* GIVEN PASSAGE *
□ □ □ □ □
A. Compilation results
As a first step of the analysis, compilation was attempted on
each solution of the dataset. Here we report the results of
compilation success rate for each exam. Only successfully
compiled solutions were used in the further analysis with the
Clang Static Analyzer. The results showed that almost 25% of
the source files contained at least one compilation error.
Significant percentage of them were empty or contained some
free text (detailed results are shown in table 2). Errors in
compilation are indication of lack of knowledge of the syntax of
the C programming language. Also some students have
manifested difficulties in understanding and then acting upon the
compiler messages. There are also few cases when students are
not motivated or interested in writing solution of the problem, so
they write random content that does not compile.
exam 1
exam 2
On figure 3 the overall compilation success over the time of
one year is shown, starting from the first partial exam in
November and ending with the last exam in August. The highest
rate in compilation on the second partial exam, can be explained
by the fact that only students that scored over 40% on the first
partial exam are allowed to take the second. These are usually
students that have already proven their basic knowledge in
programming and the programming language syntax. The final
exam is only taken by the students that have scored less than the
passing minimum of the partial exams. Also, noticeable is the
consistency in the change of the compilation success rate on
same exams across the analyzed period of three years.
Fig. 4. Compilation success over academic year
B. Clang Static Analysis report results
Running Clang Static Analysis tool on the dataset, produced
detailed report with all the detected errors for each source file
containing errors. The errors are grouped by two types of checks,
denoted as Dead store and Logic errors.
□ □ □ □ □
* RAW DATA *
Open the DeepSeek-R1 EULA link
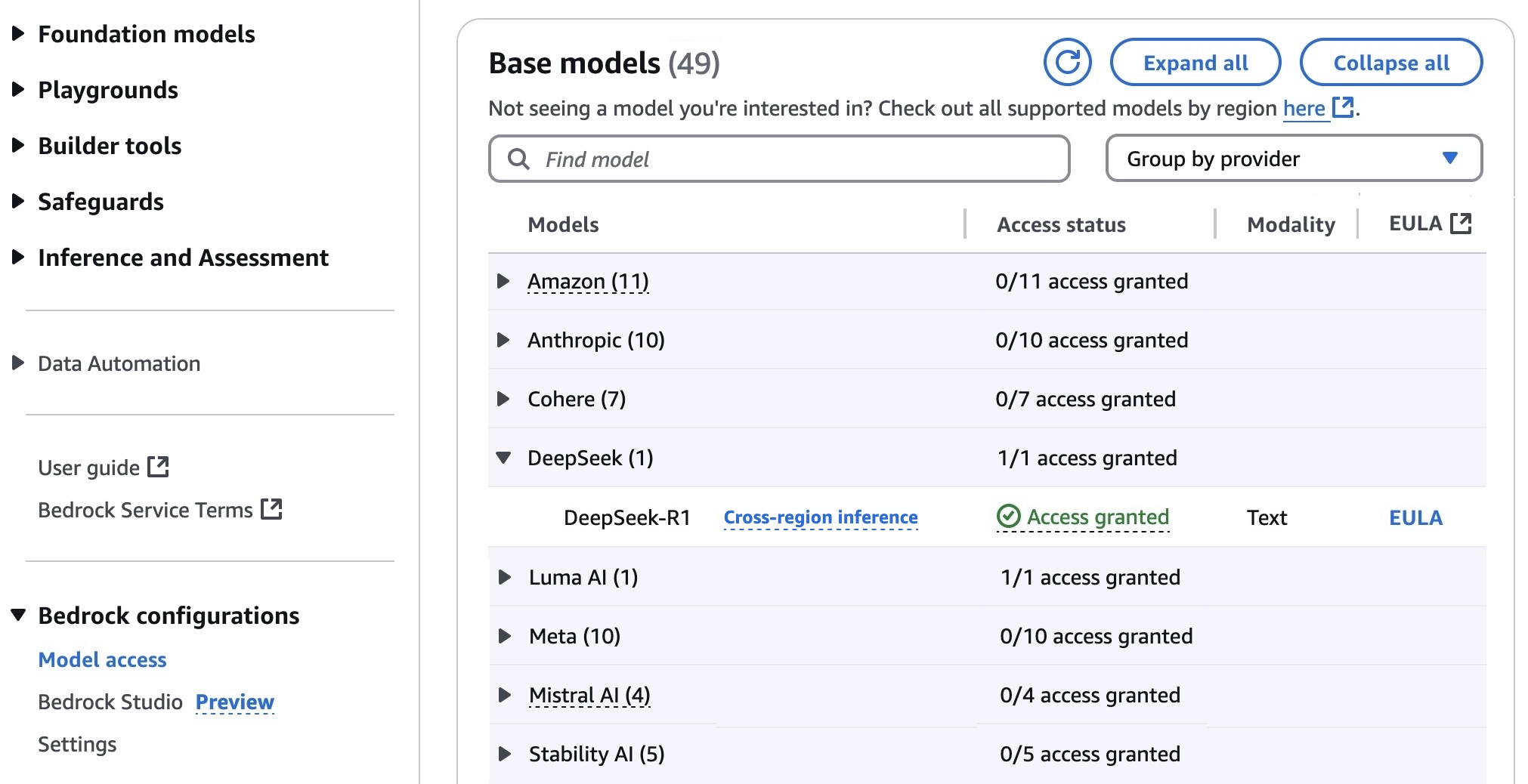pyautogui.click(x=1415, y=517)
□ □ □ □ □
* AIM *
Can you print the passage on compilation results from "Fig. 4. Compilation" to "and Logic errors."? Work only from the passage on compilation results, not from the material.

* ANSWER TO THIS PROBLEM *
Fig. 4. Compilation success over academic year
B. Clang Static Analysis report results
Running Clang Static Analysis tool on the dataset, produced
detailed report with all the detected errors for each source file
containing errors. The errors are grouped by two types of checks,
denoted as Dead store and Logic errors.